Answer these questions honestly:

```
CLAIM ASSESSMENT
1. Does the primary metric support the hypothesis? [yes/no/partially]
2. Is the effect size meaningful (not just statistically significant)? [yes/no]
3. Do ablations confirm the contribution is from our method (not confounders)? [yes/no]
4. Are there important failure modes that limit the claim? [describe]
5. Would we be comfortable if someone tried to replicate this? [yes/no/concerns]
6. What is the honest "headline" of this work? [1 sentence]
```

**If the claim is NOT supported**: this is a valid result. Log it as a negative finding.
Consider whether it is publishable as a negative result or as useful evidence for the
community.

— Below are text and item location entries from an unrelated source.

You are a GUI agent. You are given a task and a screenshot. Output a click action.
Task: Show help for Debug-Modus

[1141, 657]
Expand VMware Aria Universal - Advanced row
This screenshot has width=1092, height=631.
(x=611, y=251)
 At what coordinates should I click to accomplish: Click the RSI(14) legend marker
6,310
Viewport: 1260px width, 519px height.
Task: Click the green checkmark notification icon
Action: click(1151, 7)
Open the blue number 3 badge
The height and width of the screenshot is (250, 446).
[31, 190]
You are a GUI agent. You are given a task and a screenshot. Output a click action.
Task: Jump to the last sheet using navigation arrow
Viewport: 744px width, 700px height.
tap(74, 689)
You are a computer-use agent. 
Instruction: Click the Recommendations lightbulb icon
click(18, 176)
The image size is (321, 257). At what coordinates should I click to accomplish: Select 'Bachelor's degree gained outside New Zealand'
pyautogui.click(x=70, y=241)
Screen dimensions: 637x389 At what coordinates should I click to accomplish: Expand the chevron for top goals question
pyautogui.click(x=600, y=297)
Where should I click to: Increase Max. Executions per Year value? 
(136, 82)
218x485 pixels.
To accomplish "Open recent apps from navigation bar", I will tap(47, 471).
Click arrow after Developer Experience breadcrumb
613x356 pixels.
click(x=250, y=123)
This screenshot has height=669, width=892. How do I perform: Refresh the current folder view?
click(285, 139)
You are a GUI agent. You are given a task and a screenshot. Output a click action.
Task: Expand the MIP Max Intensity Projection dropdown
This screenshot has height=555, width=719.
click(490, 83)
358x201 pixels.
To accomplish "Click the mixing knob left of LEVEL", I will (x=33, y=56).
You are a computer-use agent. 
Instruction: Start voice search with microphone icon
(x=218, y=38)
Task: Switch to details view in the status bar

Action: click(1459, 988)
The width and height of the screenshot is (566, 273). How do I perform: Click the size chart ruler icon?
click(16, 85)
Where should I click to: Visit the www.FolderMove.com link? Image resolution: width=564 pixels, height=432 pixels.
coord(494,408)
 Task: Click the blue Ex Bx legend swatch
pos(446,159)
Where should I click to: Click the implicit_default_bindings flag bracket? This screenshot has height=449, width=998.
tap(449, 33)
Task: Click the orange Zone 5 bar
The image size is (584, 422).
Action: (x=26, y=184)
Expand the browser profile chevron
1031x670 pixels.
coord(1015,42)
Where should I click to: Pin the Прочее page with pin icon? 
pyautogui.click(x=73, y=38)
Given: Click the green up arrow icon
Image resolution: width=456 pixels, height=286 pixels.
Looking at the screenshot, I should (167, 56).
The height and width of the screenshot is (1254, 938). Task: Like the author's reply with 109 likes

Do NOT p-hack, add post-hoc comparisons, or change the primary metric to
find a "positive" result.

### Step 8: Prepare Results for Writing

Organize outputs for the Writing phase:
- Tables: primary results, ablations, error analysis slices
- Figures: learning curves, calibration plots, distribution plots, qualitative examples
- Run ID mapping: which table/figure comes from which tracked run
- Raw numbers: exportable and reproducible from tracked experiments

**Artifact location**: save the consolidated analysis (results, ablations, error analysis,
claim assessment) to `explorations/NNN-slug/analysis.md`.

## Exit Criteria

- [ ] All sanity checks passed
- [ ] Primary analysis completed per pre-committed plan
- [ ] Ablations completed for all identified components
- [ ] Error analysis performed (quantitative + qualitative + behavioral)
- [ ] Uncertainty reported at appropriate levels
- [ ] Confirmatory/exploratory boundary clearly marked
- [ ] Claim assessment completed honestly
- [ ] Results organized and mapped to tracked runs
- [ ] LOGBOX entry recorded (including whether claim is supported)

## Transition

**Forward → Writing**: carry organized results, claim assessment, and run ID mappings.

**Backward → Experiment Design**: if pipeline bugs, data leakage, or ambiguous protocol
issues are found, return to fix and re-run.

**Backward → Lit Review**: if analysis reveals that assumptions from the evidence map
are wrong (e.g., a baseline performs differently than reported), return to investigate.